Designers who misunderstand inclusive content as “over-empathising” don’t understand the problem and may cost your business. We’re designing for all abilities and not a disability. Inclusive content benefits everyone when using our products.
Ability is a range
Ability includes the way people access content, how they think about it, and how they respond to it. An inclusive content strategy supports most abilities. It safeguards usability for the widest range of potential customers.
Barriers are personal
We all experience barriers when our range of ability changes. Those changes can be permanent or temporary. They include changes to our senses, thinking, and movement. Any change can take effort to adapt to different scenarios. The effort can consume resources and time, or block progress entirely. That is frustrating.

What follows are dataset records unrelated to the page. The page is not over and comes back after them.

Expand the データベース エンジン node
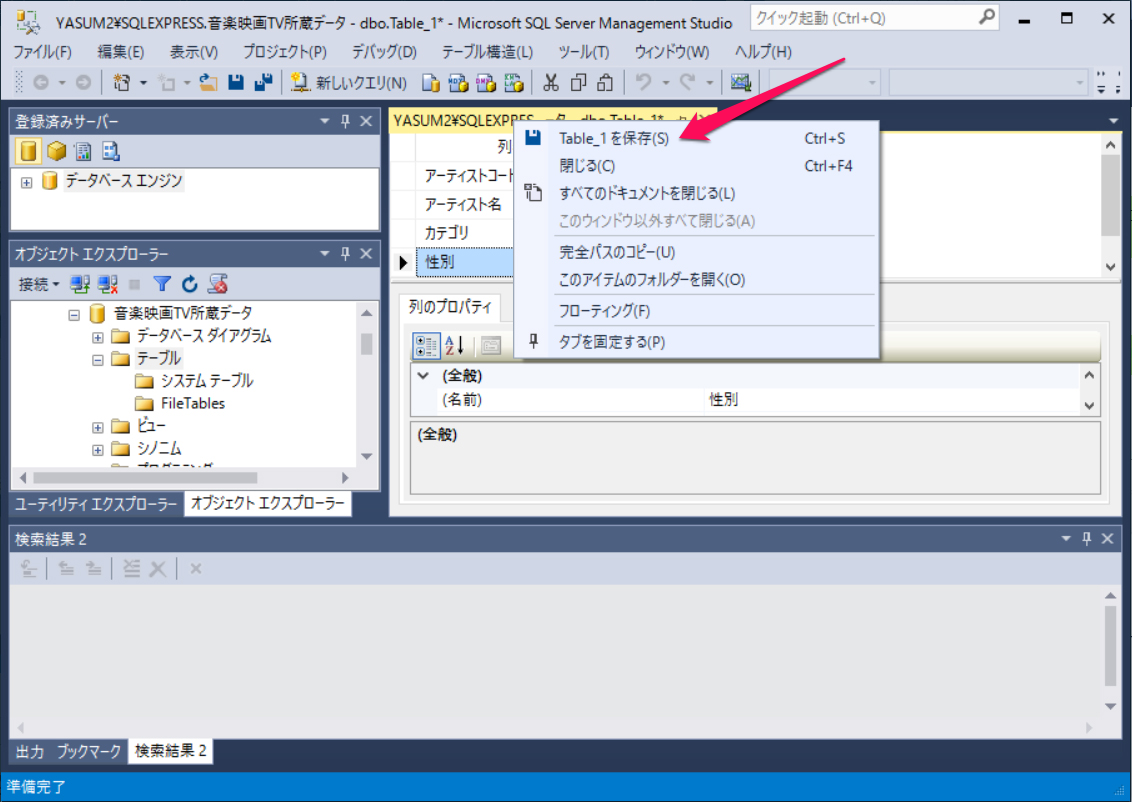This screenshot has height=802, width=1132. click(27, 182)
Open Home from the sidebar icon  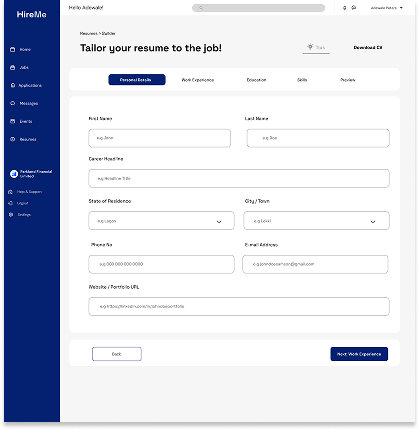[13, 50]
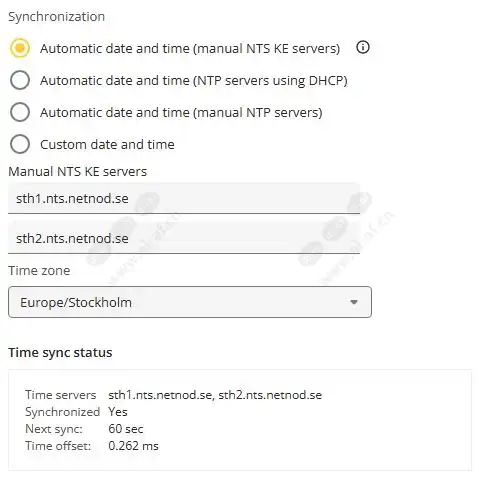Click the Synchronized 'Yes' status value
The height and width of the screenshot is (477, 479).
pyautogui.click(x=118, y=412)
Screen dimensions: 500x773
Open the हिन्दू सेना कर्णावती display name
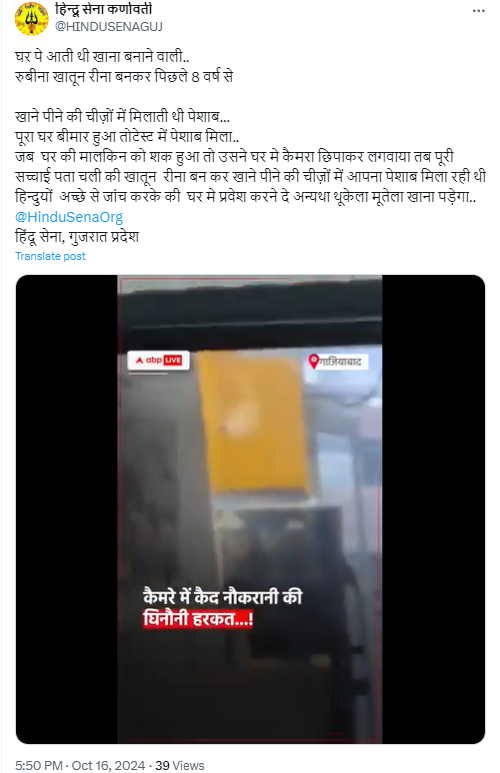(x=104, y=9)
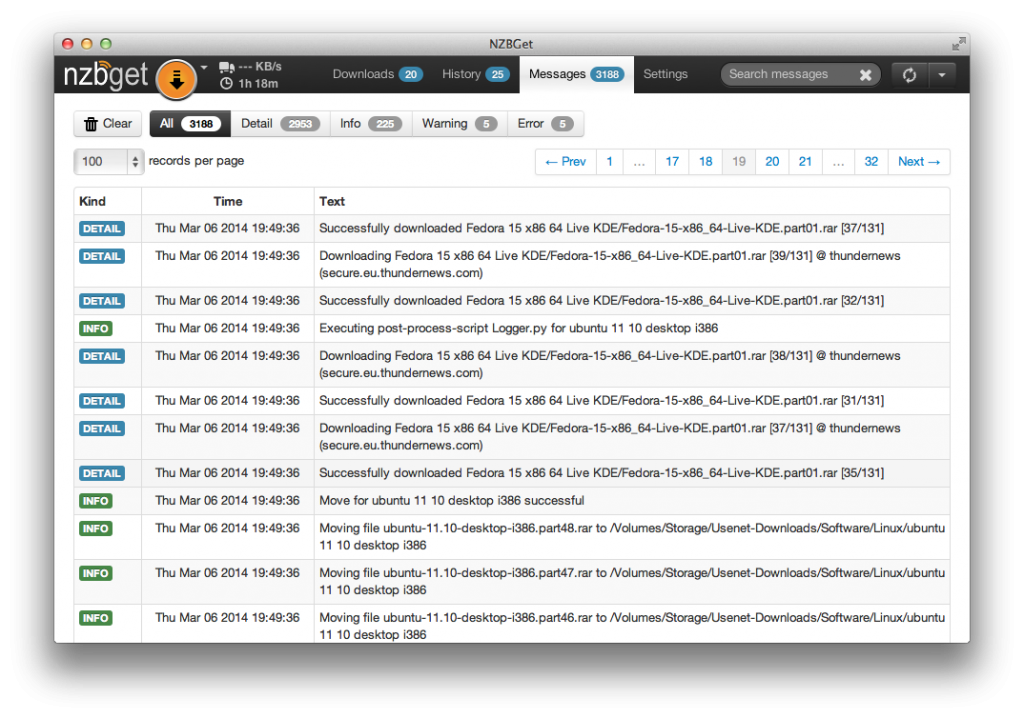The width and height of the screenshot is (1024, 718).
Task: Click the clock remaining-time icon
Action: pos(226,84)
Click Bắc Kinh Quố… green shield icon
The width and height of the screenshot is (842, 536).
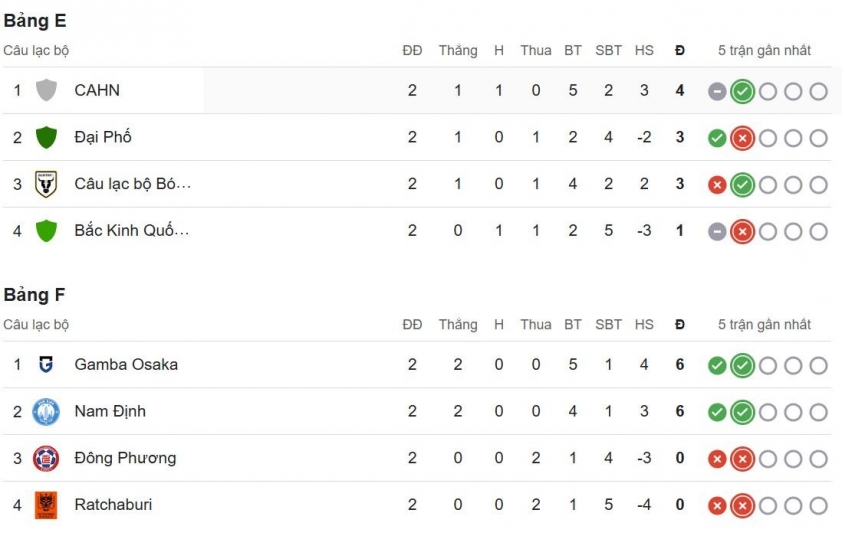(46, 231)
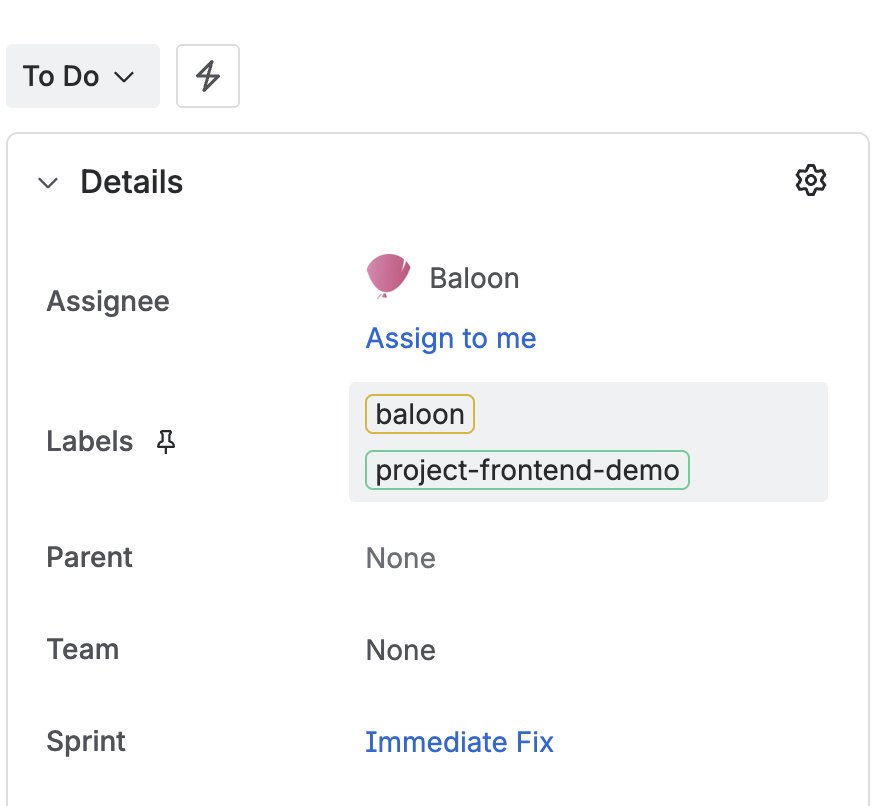Click the Parent field showing None
Viewport: 878px width, 806px height.
[400, 558]
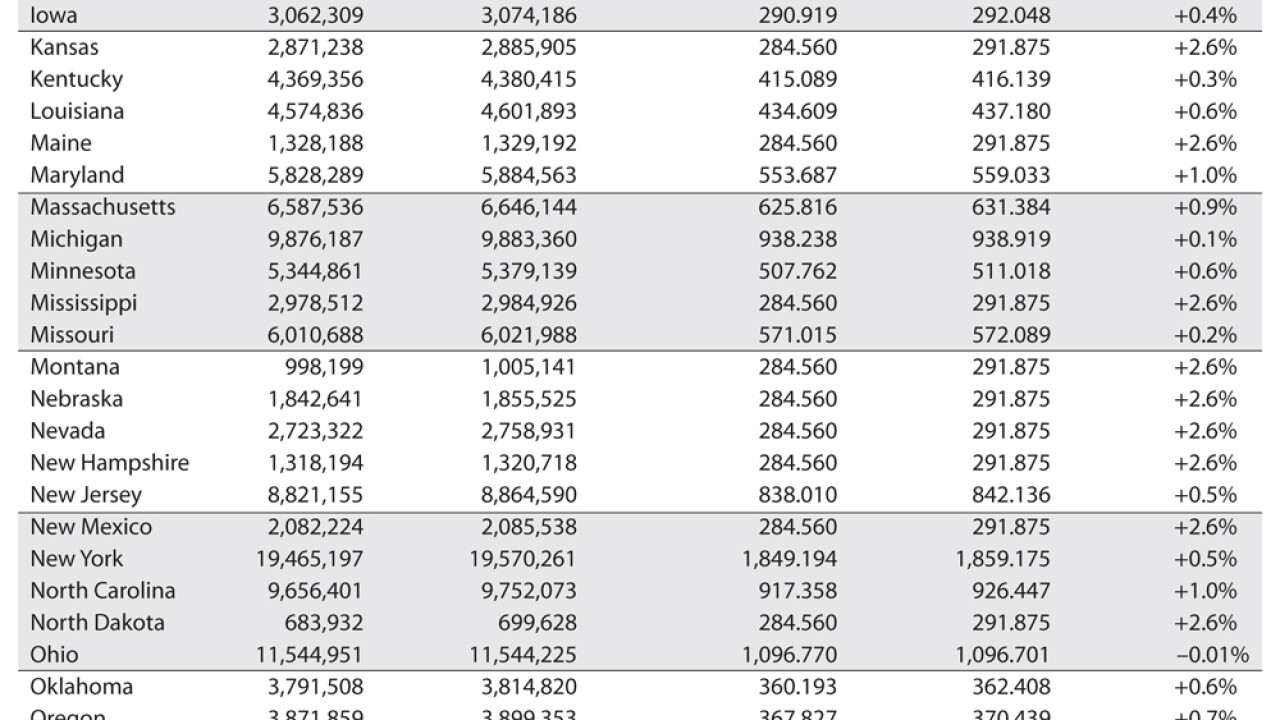Click Maryland's 553.687 value
Screen dimensions: 1280x720
(x=797, y=175)
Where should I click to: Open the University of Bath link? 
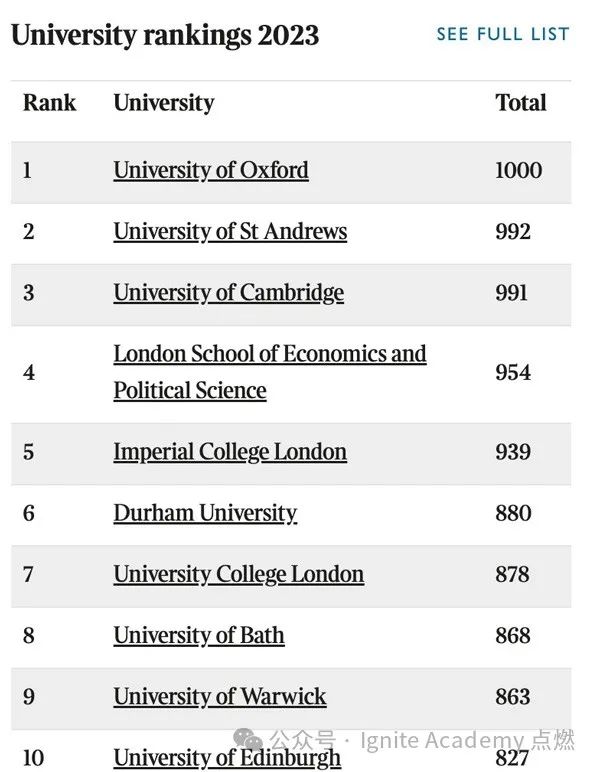[x=199, y=636]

What barriers people experience differ for each individual. For example, processing unfamiliar content and reading in a non-native language are abilities. When those abilities don’t match the content’s demands and the content is not understood, then that’s a barrier.
The following formula from Horton in Barnet & du Toit (2018) illustrates that disability is caused by the barriers we design:
Ability (functional capability) + Barrier (created by our product) = Disability (conflict between ability and barrier)
Consequences
We can’t rely on people to provide their own coping and support strategies. When a person experiences a barrier they’ll move to a product or service they can use.
There are no edge cases and only a range of scenarios. Failing to design for one person is a business risk. For example, the chief operating officer of a $70m prospect is testing our product. They can’t use it and we can’t design solutions within their deadline. We lose the prospect.